「東北医科薬科大」の医学部新設構想を選定、琉大以来37年ぶり―文科省審査会
2015.3.25.(水)
東日本大震災からの復興や医師不足の解消を目的に、文部科学省は東北地方に医学部を新設する方向で検討を進めています。
同省の「東北地方における医学部設置に係る構想審査会」は17日、新設候補に挙がっている仙台市青葉区の「東北医科薬科大学」(応募主体は学校法人東北薬科大学)を正式に選定し、「東北6県の医師偏在の解消方策を講じる」「開学後早期に東北6県に地域サテライトを整備し、ネットワーク病院を活用することなどで地域医療への理解を深める教育を充実し続ける」などに今後取り組むよう求めています。
なお、構想審査会による選定は候補の選定という位置付けで、実際に医学部を設置するにあたってはあらためて大学設置・学校法人審議会の審査を受け、文科相の認定を受けることが必要となります。文科相が認定すれば、1979年の琉球大学医学部設置以来、37年ぶりに医学部が新設されることになります(設置は2016年4月予定)。
医学新設に向けた流れは、▽医学部新設を希望する学校法人や地方公共団体などが「施設構想」を申請する▽「構想審査会」で構想の内容を審査し1校に絞る▽あらためて文科相が医学部の設置認可に向けた審査を行う―というものです。
(図入る)
これまでに、▽国際復興記念大学(仮称)医学部医学科(福島県郡山市)▽東北医科薬科大学(東北薬科大から改称予定) 医学部医学科(仙台市宮城野区)▽宮城県立医科大学(または宮城大学) 医学部医学科(仮称)(宮城県栗原市)―の3つの構想が申請され、「東北医科薬科大学」の1構想に絞られています。
その後、構想審査会は7つの条件を示しましたが、17日に「条件について、一定の取り組みがなされている」と判断し、正式に「施設構想を選定する」ことを明らかにしたものです。
ただし、東北地方の復興にめどが立つまで、次のように「卒業した医師の地域定着」に取り組むよう要望しています。
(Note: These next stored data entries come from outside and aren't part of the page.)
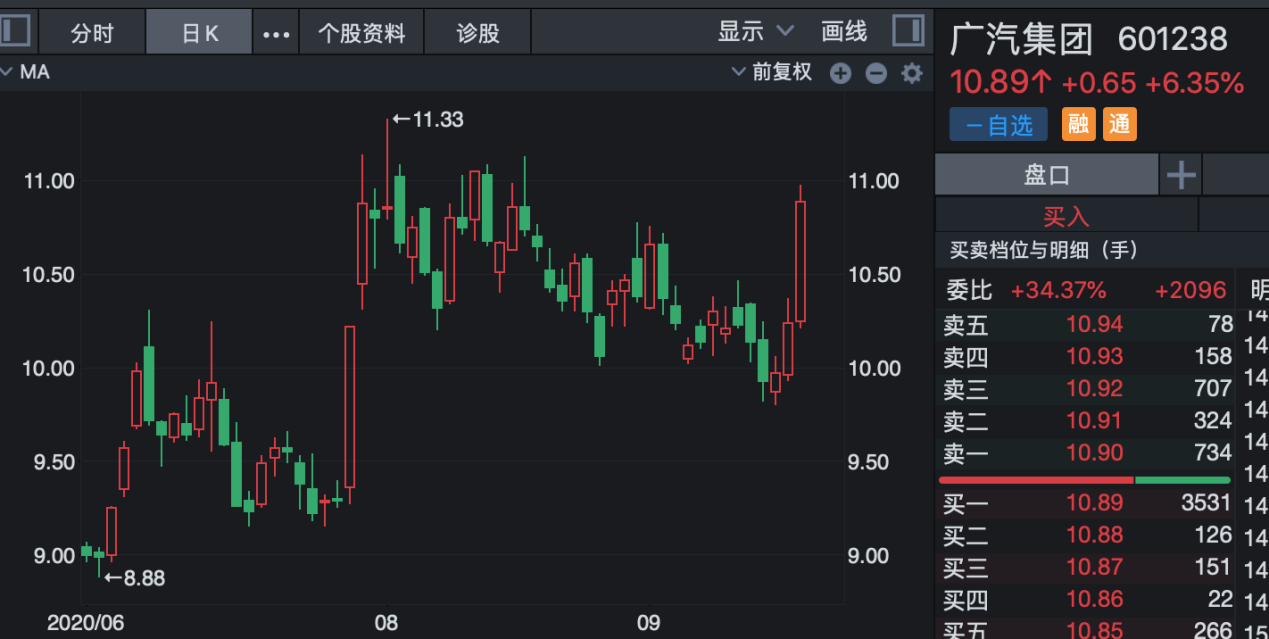Click the orange 融 margin trading badge
This screenshot has width=1269, height=639.
tap(1078, 124)
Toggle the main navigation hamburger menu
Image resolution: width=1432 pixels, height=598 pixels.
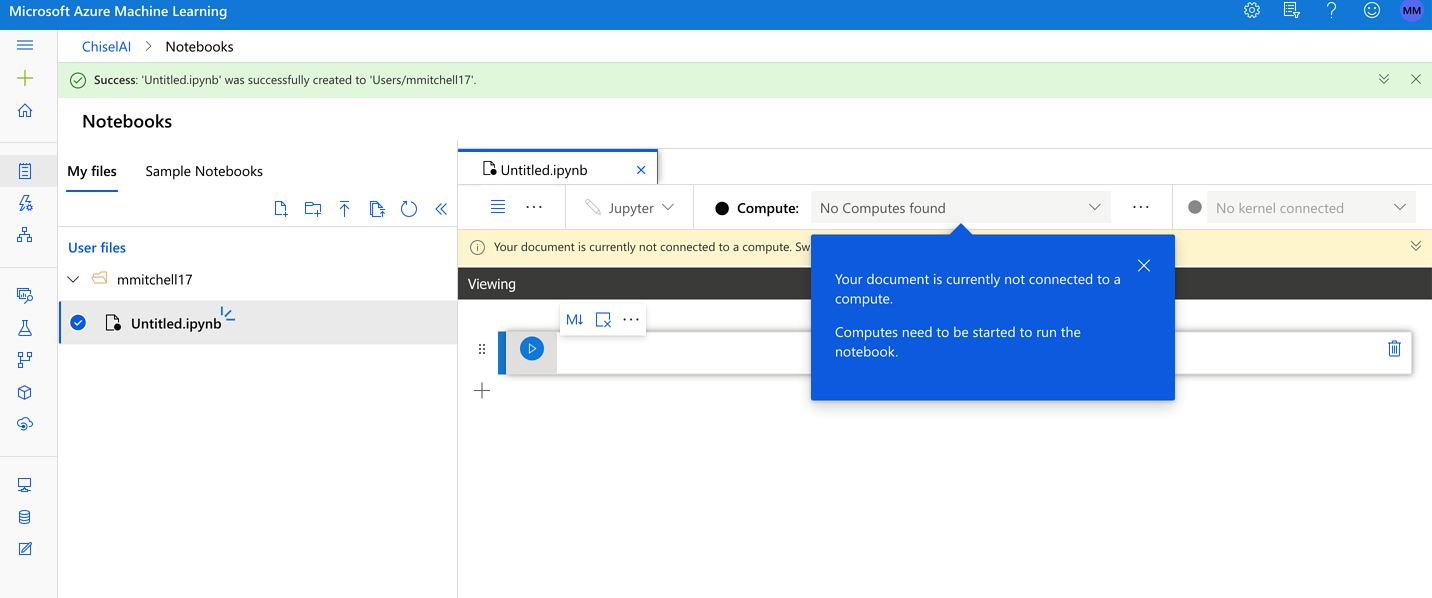point(24,44)
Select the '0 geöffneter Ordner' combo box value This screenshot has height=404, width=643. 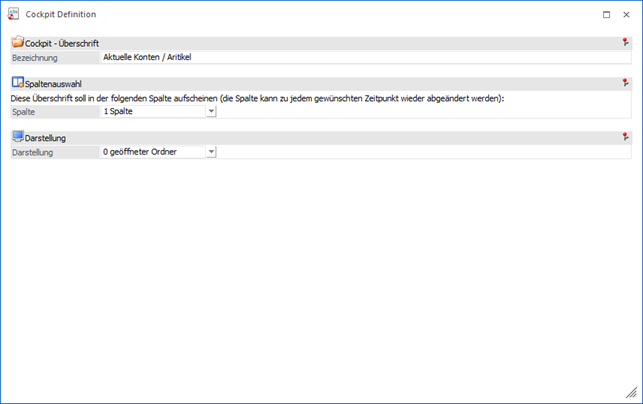(152, 152)
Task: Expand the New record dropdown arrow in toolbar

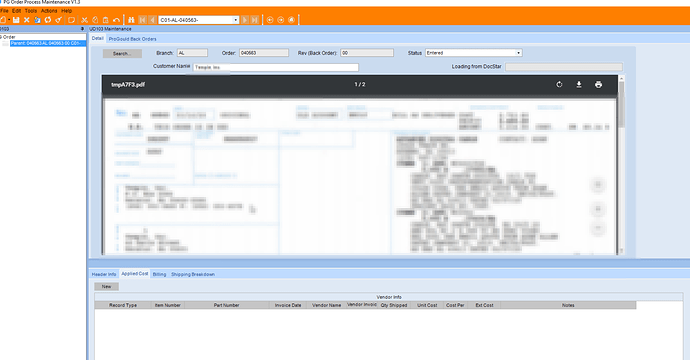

(1)東北6県全体の医師偏在の解消のため、教育運営協議会の活用などにより、既存の医学部や県当局などと密接に連携協力し、各県の実状を踏まえた医師偏在の解消方策を講ずる
(2)既存の医学部や県当局などと連携し、開学早期に各県に地域サテライトを整備し、ネットワーク病院の活用などによって、地域医療への理解を深める教育を充実し続ける。また、初年次から十分な時間をかけて地域立脚型のカリキュラムを構築し、開学前から教員に新設医学部の目的、特徴を共有し、目指す教育の方向性を統一する努力を行うことで卒業生の地域定着を促す
(3)教員や医師、看護師などの確保について、採用地域や採用機関などのバランスに十分配慮しつつ、地域医療に支障を来さないよう、引き続き適切に対応する。その際、懸念される事例が生じた場合には速やかに関係機関と連携を図り、広く全国に積極的に人材を求めて対応を行う
(4)修学資金制度について東北各県と十分に調整し、学生に魅力がある制度としつつ、持続可能かつ地域偏在の解消に資する制度とする。奨学金を受けない学生も含めて卒後研修について各県との連携を深め、卒業生が東北地方に定着し、医師偏在の解消に寄与するための適切な方策を講ずる
(5)将来の医師需給などに対応して定員調整の要請があった場合には適切に対応する
(6)教育運営協議会を開学までの間も継続して開催し、議論が十分に尽くされていない点について検討を行う。開学後も使命を十分に果たしているか確認しつつ、新たに生じる課題も共有して議論を行えるよう、協議を行う場として毎年開催する
選定にあたっての7条件は、▽東北各県・大学、病院、医療関係者などによる「運営協議会」を立上げ、教員などの確保・地域定着策などの協議を行う▽既存大学との教育面、卒後の医師確保における役割分担と連携を整理し、仙台への医師集中を避け、医師偏在解消につなげる枠組を確立する▽総合診療医養成に取り組む―などです。